もう一度、あなたから誰かの手を握ってみようと思うところから
恋愛がテーマのカウンセリングではこんなお話を伺うことがあります。
「初めての彼氏がとても素敵な人だったのに、私が子供すぎて素直になれなかったんです。」
「昔好きだった女性のことが忘れられないんです。彼女に決めておけば良かった…」
過去のパートナー、好きだった人への未練からなかなか恋愛に前向きになれないお悩みは少なくありません
今回は、過去の恋愛への未練から今の恋愛がうまくいかない場合の、心理的な解説と問題からの抜け出し方についてお届けします。
■未練と補償行為の関係
私たちは「もっと素直になっていたら…」「勇気を出して告白していたら…」といった成就できなかった思いに未練を感じる分だけ、かつての若かった自分・未熟だった自分を必要以上に責めすぎてしまうようです。

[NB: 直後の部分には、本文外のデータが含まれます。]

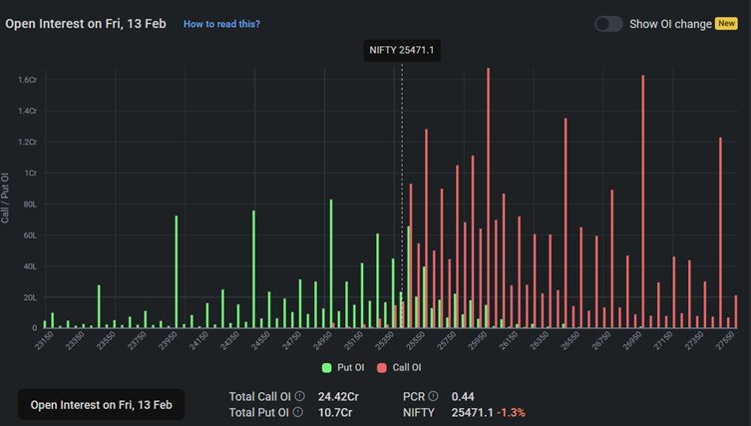
Task: Select the tall red Call OI bar near 26950
Action: (643, 200)
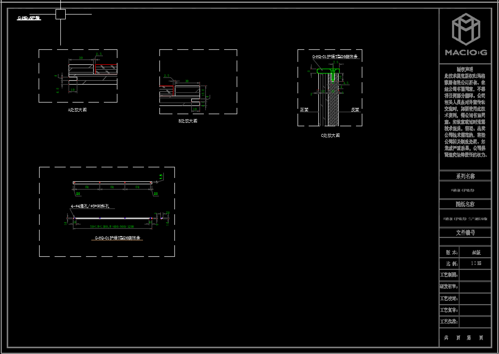
Task: Click the MACIO·G hexagon logo
Action: click(466, 29)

「私はなんて見る目がないんだ!」「ほんの少しの勇気も出せないなんて!」と自分を否定することで、心を過去に足止めをしてしまうんですね。
うまくいかなかった恋愛や、失敗した人間関係があると「今ならもっと上手にできるのに…」と思うこともありますよね。
しかし自分をひどく否定している場合、失敗した自分を責める気持ちの裏には「今の自分の何かを証明したい」という感情が隠れているのです。
自分自身を責めていながら、ダメな自分を感じ続けることもつらいために「ダメな自分を否定したい」気持ちもあるからです。
たとえば「自分が損をしてでも周りに優しい人」であろうとしたり、「聞き分けの良い従順な人」であろうとしてしまうんですね。
もちろん、そんなことをしなくてもあなたは素晴らしい人なのですが、自分を否定しているときにはそれが信じられなくなります。
優しい人、役に立つ人であることをわざわざ証明するための行動は、否定的な(ダメな)自分を隠したい、認めたくないという目的を持っています。
こうした自分の至らない部分への埋め合わせのための努力のことを、心理学では【補償行為】と呼んでいます。
つまり何かを証明をしようとすることは、否定的な自分への補償行為になっているということです。
■失敗をどう捉えるか?
埋め合わせのための努力をしていると、常に何かを「やらなくてはならない」ように感じます。
仕事でも、家事でも、対人関係でも「もっと頑張らないと」と思っているうちに努力がやめられなくなってしまい、次第に疲れてきてうんざりしてきます。
多くの人はこうした状態が続くと「やりたくないことを誰かにやらされている」ような感覚になってきます。
でも、本当は心の中で自分が自分を「ふがいない」「情けない」「失敗した」と不十分な存在だと感じているので、その分だけ自分への要求が強くなってしまうからなのです。
失敗感というのはものすごく自分を責めます。それだけに過去の恋愛の未練を「失敗」のまましてしまうと、失敗を恐れる心理から、次の恋愛に対してどうしても後ろ向きになります。
ですが失敗というのは、特定の「ある時点」だけを捉える視点なんですよね。もしあなたが次に出会ったパートナーととても幸せになれたたら、過去は幸せへの通過点であり、必要だったことであり、むしろ「成功だった」と言えてしまいます。
「あの経験があったことで気づけたことがある。自分を変えることができた。」こうした視点を得られると、自分自身の成長のプロセスとして過去を捉えることができるようになります。
■意識を外へ向けることから
今の状態から抜け出していくのに大切なことは、あなたの外側に意識を向けることです。
あなたが過去の失敗ばかり見てしがみついていたり、毎日がやらなくてはいけないことばかりだったりだとしたら、長い間ずっと一人ぼっちの自分の感じてきたのかもしれません。
あなたの周りにいる人たちへ意識を向けてみてください。
その人がどんな気持ちであなたの側にいてくれるのでしょう?
その人が差し出してくれている手を握ってみようと思ってみてください。もう一度、誰かのぬくもりをあなたの手に感じてみてください。
自分を責めているとき、心は自分だけを見てしまい周りは見えなくなります。でも、あなたはどこかで誰かのぬくもりを求めていたことを思い出せるはずです。
さらに、そのぬくもりを求めているのはあなただけでなく、あなたの周りにもたくさんいると思って周りを見てみます。
あなたが、かつてのパートナーの手をしっかりと握ってあげられなかったという後悔が、今のあなたを責める原因なのかもしれません。
あなたが今、手をしっかり握ってあげたとしたら、喜んでくれる人はいったい誰ですか?
あなたが過去に手をしっかりと握って「ありがとう」と言ってあげられなかった人は誰だったでしょうか?
その人の手をしっかりと握って、その人に感謝するイメージをしてみましょう。
自分を責めていた気持ちがフッと軽くなったと感じられたら、すでに過去の未練を手放し始めたということです。
皆さんの参考になれば幸いです。